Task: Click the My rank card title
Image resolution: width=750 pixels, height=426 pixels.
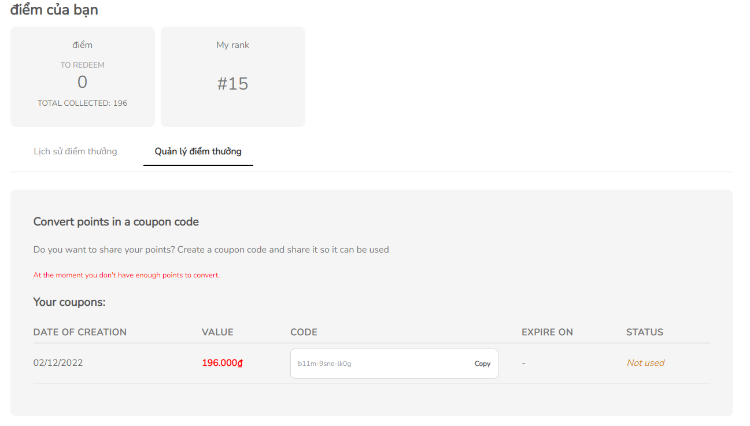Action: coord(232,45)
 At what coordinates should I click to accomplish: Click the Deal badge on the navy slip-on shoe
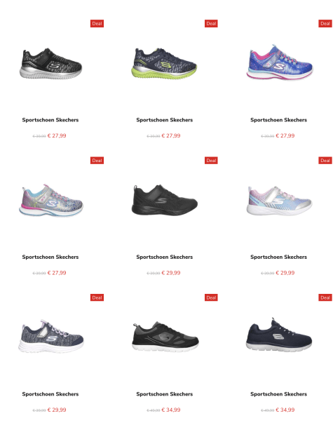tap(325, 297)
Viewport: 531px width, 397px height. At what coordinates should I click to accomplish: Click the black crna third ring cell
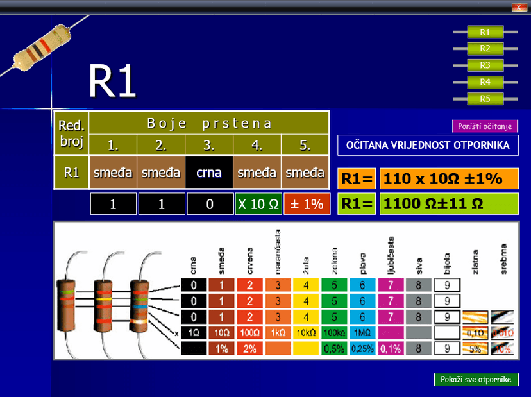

--

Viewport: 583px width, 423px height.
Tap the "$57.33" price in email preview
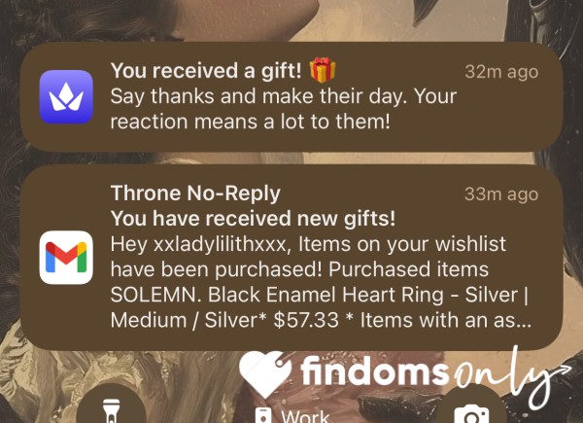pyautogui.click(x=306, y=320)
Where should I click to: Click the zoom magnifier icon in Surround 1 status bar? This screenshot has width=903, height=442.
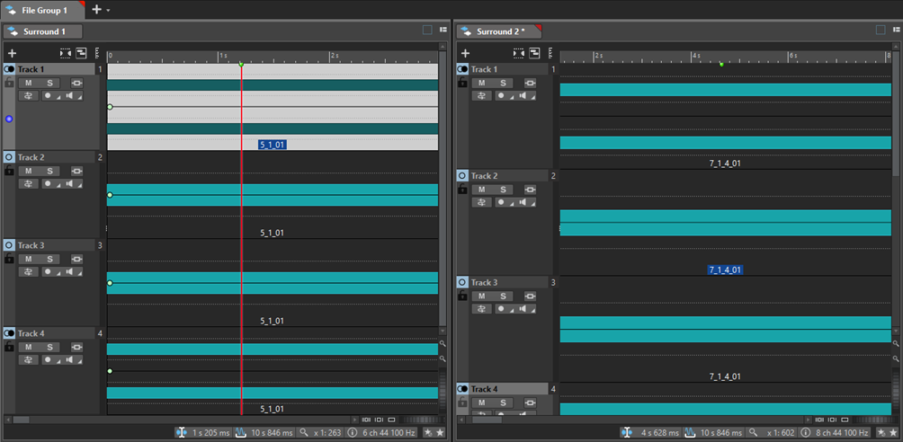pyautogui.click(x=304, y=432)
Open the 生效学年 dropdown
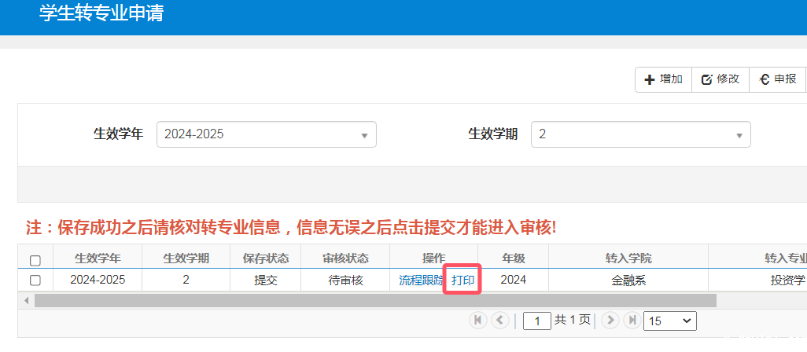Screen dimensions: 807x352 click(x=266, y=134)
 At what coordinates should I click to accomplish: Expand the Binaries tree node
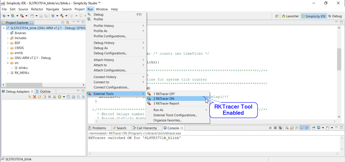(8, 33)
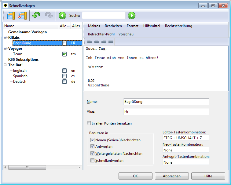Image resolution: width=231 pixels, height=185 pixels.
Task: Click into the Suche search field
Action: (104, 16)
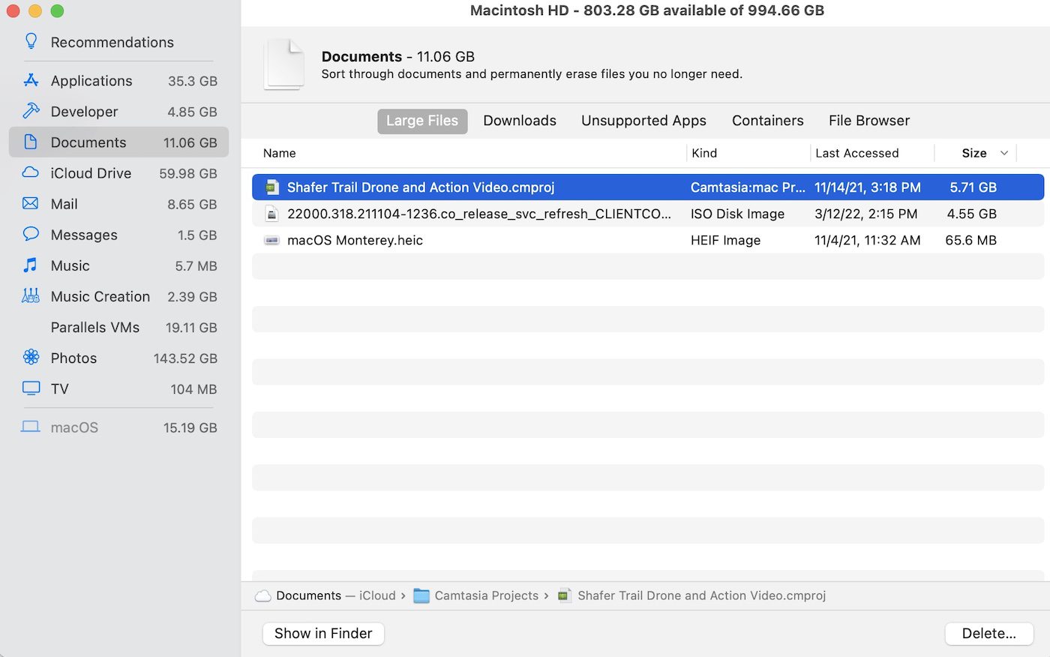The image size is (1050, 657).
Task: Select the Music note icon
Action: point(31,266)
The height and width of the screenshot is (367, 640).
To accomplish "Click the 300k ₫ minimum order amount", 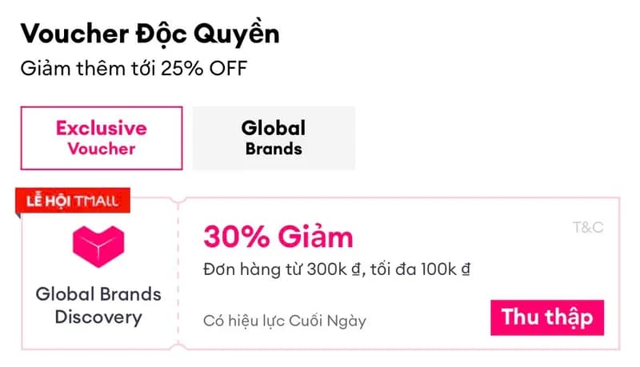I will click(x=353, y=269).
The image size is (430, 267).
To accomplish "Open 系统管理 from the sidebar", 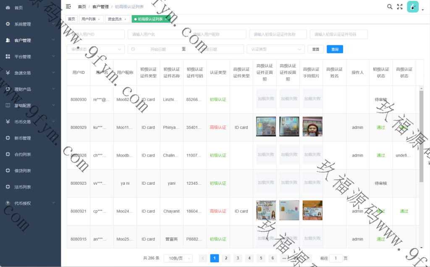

---

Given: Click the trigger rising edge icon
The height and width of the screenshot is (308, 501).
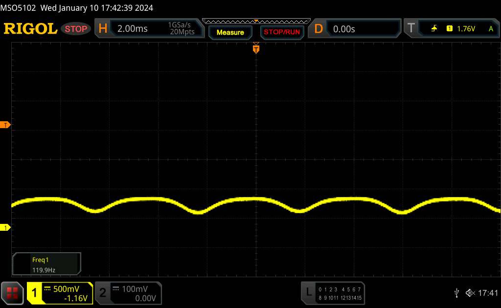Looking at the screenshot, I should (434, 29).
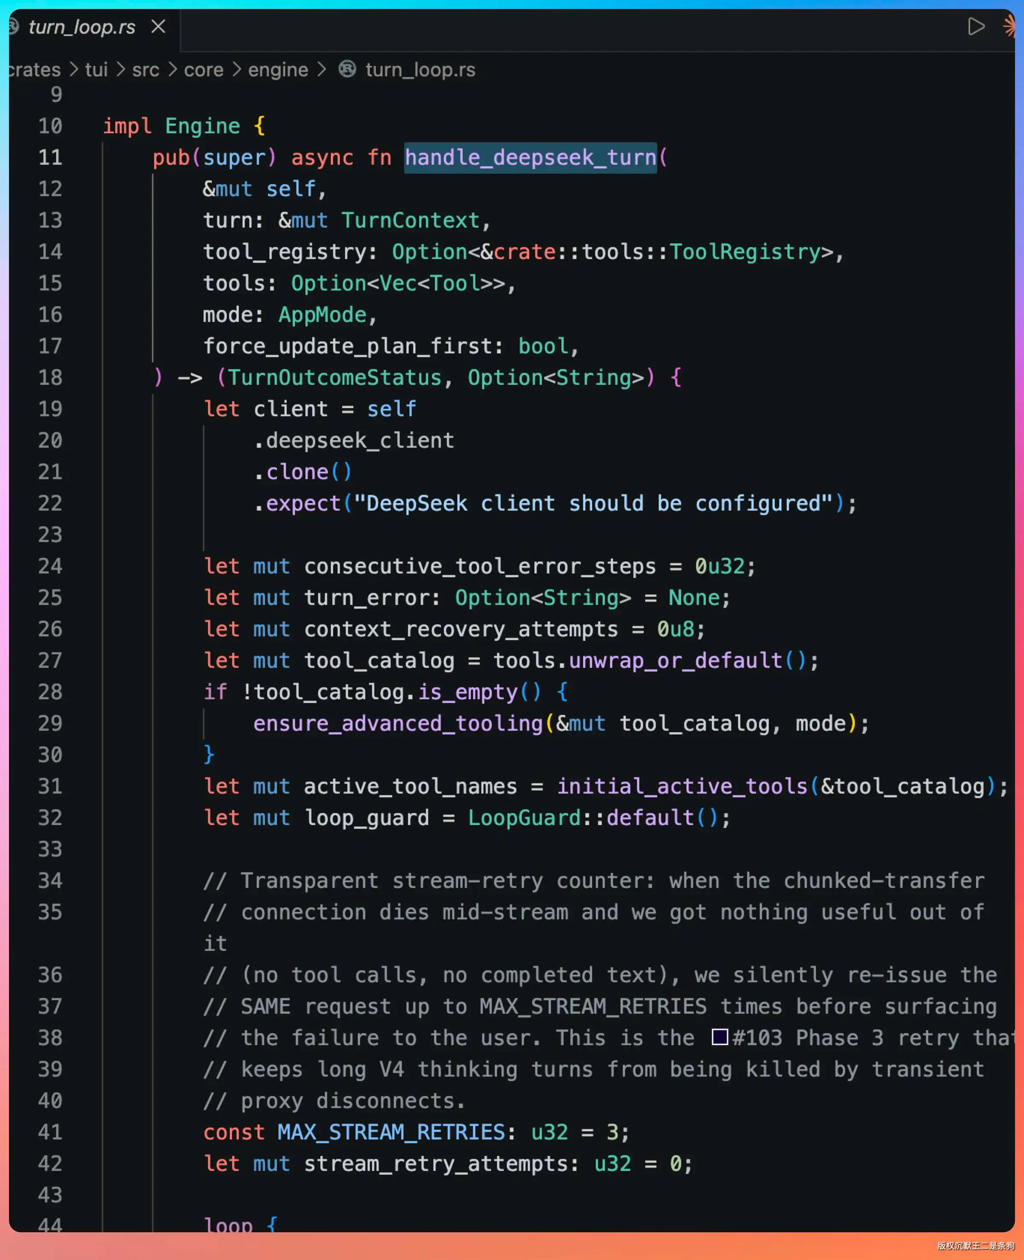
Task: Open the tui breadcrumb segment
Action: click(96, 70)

### Activity
Leave out the images and write out the lines above exactly, from the one with "The image size is (430, 267)." up to and including the one with "系统管理 from the".

### Answer space
The image size is (430, 267).
To accomplish "Open 系统管理 from the sidebar", 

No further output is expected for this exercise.